Esiste forse una sola opzione per misurarlo? Come delimitare quello che in distinte nicchie del mercato si può considerare legittimato o accertato?

Come non entrare in contraddizioni estetiche tra i distinti modi d’apprezzare la musica?

In ogni manifestazione sonora coabitano smorfie e maniere proprie d’espressione che, anche se non sono conosciute da altre udienze, illustrano bene quello che potremmo denominare l’universalizzazione del genere o la standardizzazione dei codici.

Per esempio, se ricorressimo al complesso della rumba, non si potrebbero qualificare come semplici né volgari i diversi tipi di ballo o i tocchi di ogni ciclo, anche se sono basati nella sensualità, la virilità o l’accoppiamento.

Nulla di grottesco o visibilmente offensivo riguarda una columbia, un guaguancó o un yambú, e anche  nello sguardo di coloro che non conoscono le loro interiorità, lo spettatore potrà identificare un prodotto di buon gusto.

Se ci trasferiamo a una zarzuela come Cecilia Valdés, in un esercizio nel quale potremmo applicare lo stesso schema, basato in un’audience che non è affine al genere nè alla storia da raccontare, succederebbe lo stesso.

La musica, la gestualità dei solisti e tutte le  interazioni dell’opera s’incaricheranno di portarlo a uno stato d’opinione nel quale il buon gusto sarebbe un bocconcino ricorrente nelle opinioni al rispetto.

Anche in queste vicende va considerato un elemento primordiale: il mercato.

Sia positivamente che negativamente la proposta di una presunta «democratizzazione musicale», per soddisfare un pubblico  con determinati gusti e potere acquisitivo, non è un  fattore da disdegnare.

Per anni é stato una spada di Damocle per il consumo dell’arte musicale e, in varie occasioni, hanno anche coinciso in linee convergenti, in altre è stato la causa della fine di carriere e stili per dare spazio a spazzatura, parlando letteralmente.  
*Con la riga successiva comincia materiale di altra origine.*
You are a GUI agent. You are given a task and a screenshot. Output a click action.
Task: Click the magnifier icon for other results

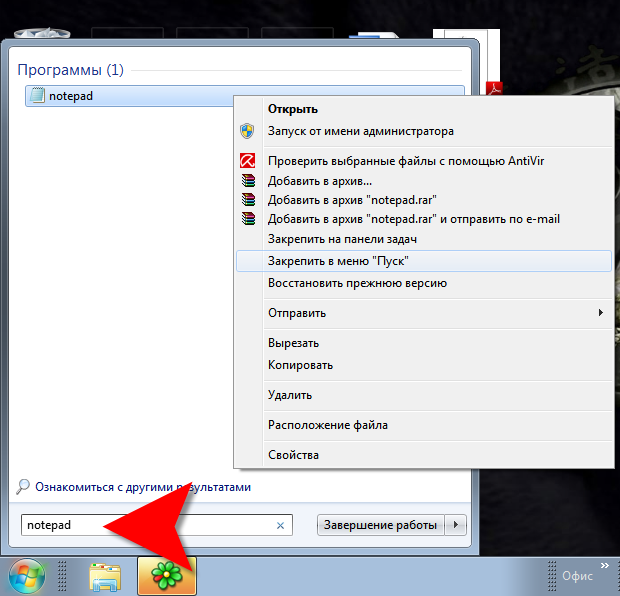[23, 487]
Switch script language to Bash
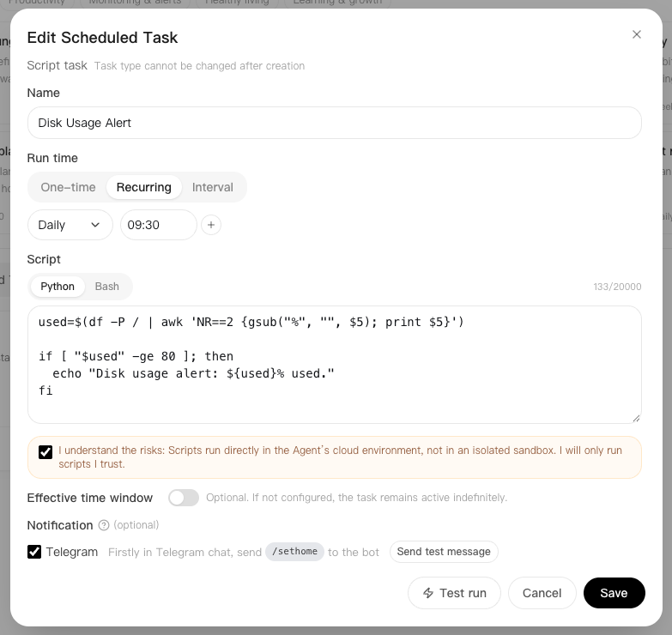The width and height of the screenshot is (672, 635). pos(107,287)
Nulla giustifica, musicalmente, l’esaltazione alla violenza,  alla degradazione della donna come simbolo di sottomissione sessuale, e nemmeno la nuova formulazione  di codici come la gestualità attorno alla zona pubica, sempre più ricorrente.

Il linguaggio verbale offensivo, molte volte razzista o sbozzando le più impronunciabili parole, non possiede  bordi di standardizzazione al di là di un succulento circolo di consumo che genera guadagni economici , non di buon gusto.